The Rolling Stones in Boston: What a gas it is getting old

Jagger still has the moves like Jagger. The Stones play the TD Garden in Boston again on Friday night and the Wells Fargo Center in Philadelphia on June 18 and 21.  Credit: Paul Marotta/Getty Images
Mick Jagger still has the moves: The Stones play the TD Garden in Boston again on Friday night and the Wells Fargo Center in Philadelphia on June 18 and 21.
Credit: Paul Marotta/Getty Images

The Rolling Stones know they’re old, and they know you’re old too. During the first few songs on Wednesday, the video screen behind the band showed the faces of fans in the audience at the TD Garden, juxtaposed with montages of screaming teenagers from when the band was at the height of cultural relevance. The live feed didn’t capture such youthful frenzy, but the Fifty and Counting tour is not about pretending that the audience or the band members — most of whom are in their late 60s — are still young.

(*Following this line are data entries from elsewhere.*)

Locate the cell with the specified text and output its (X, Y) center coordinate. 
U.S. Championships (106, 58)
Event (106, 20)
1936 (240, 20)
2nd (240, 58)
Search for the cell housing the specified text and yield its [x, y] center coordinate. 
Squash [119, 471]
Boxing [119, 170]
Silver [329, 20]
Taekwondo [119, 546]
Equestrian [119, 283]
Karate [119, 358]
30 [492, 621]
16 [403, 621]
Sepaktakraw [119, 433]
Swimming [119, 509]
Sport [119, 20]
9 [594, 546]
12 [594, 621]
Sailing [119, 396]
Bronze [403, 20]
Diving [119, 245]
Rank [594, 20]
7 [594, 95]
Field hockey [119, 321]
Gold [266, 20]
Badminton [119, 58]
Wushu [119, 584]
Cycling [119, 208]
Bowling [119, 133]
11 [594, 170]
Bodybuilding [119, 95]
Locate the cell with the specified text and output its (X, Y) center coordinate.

It’s not about denying the passing of time, but celebrating what the band did in that time. Accordingly, the set was mostly comprised of songs that defined those times.

The band had difficulty getting warmed up, after entering the tongue-shaped stage through the giant set of lips that has been the band’s logo for at least 40 of those 50 years.

“It’s Only Rock ‘n’ Roll (But I Like It)” was downright bad, sounding like neither rock ‘n’ roll, nor something anybody would really like. The band didn’t come in at the right time, Mick Jagger appeared thrown, and they never found their groove throughout that song.

But when even “the world’s greatest rock ‘n’ roll band” can mess up a song they’ve been playing for 30 years, that actually is kind of rock ‘n’ roll.

And by the time they launched into their fourth song, “Gimme Shelter,” it was intense enough to make anybody in the audience almost feel like this was the poignant music of the present. Special accolades also go to backing singer Lisa Fischer, whose contribution to that song helped make it fresh. It’s ironic that she is starting to achieve some fame for her role with the Stones and in the new film “20 Feet from Stardom,” in which she explains that she actually prefers being a background player than a star. She is clearly worthy.

From that song on, the band members achieved balance, with the intricate parts of the songs fitting together like a jigsaw puzzle, and occasionally reached transcendence. The end of “Tumbling Dice,” for instance, was sublime. And Keith Richards’ greatest skill is still finding the unexpected pockets of rhythm and knowing when not to play.

“You Can’t Always Get What You Want,” which featured the Boston University Marsh Chapel Choir, was a faithful rendering of the original; but it actually felt like Mick Jagger was sincere in his delivery of words he must have sung millions of times before. It’s also worth noting that Jagger’s voice sounded as vibrant on Wednesday night as it ever has on live recordings, and his dancing could have worn out many a rocker one quarter of his age.

Watching Charlie Watts play drums will never not be a thrill, and Darryl Jones’ extended bass treatment of “Emotional Rescue” was a testimony that of all the rock bands who dabbled in disco in the 1970s, the Stones did it the best.

The Stones were joined by a handful of special guests, most notably guitarist Mick Taylor, who played on what were arguably the Stones’ best albums and quit in the early 1970s. Taylor came out for a few of the numbers he is best known for contributing to, but his longtime replacement, Ronnie Wood, never left the stage.

Where the band were discovering new truths within “You Can’t Always Get What You Want,” the final two songs of the evening, “Jumpin’ Jack Flash” and “Satisfaction” felt a little rushed. But it almost didn’t matter, because with the way that the Fifty and Counting setlist was paced by the time they’re playing these songs, you’re just marveling that while you have heard these songs so much in your life that there’s little room to unearth previously hidden meaning, it is still exciting to realize that on that stage are many of the people who first played these songs that set the standard for what rock ‘n’ roll was and still is.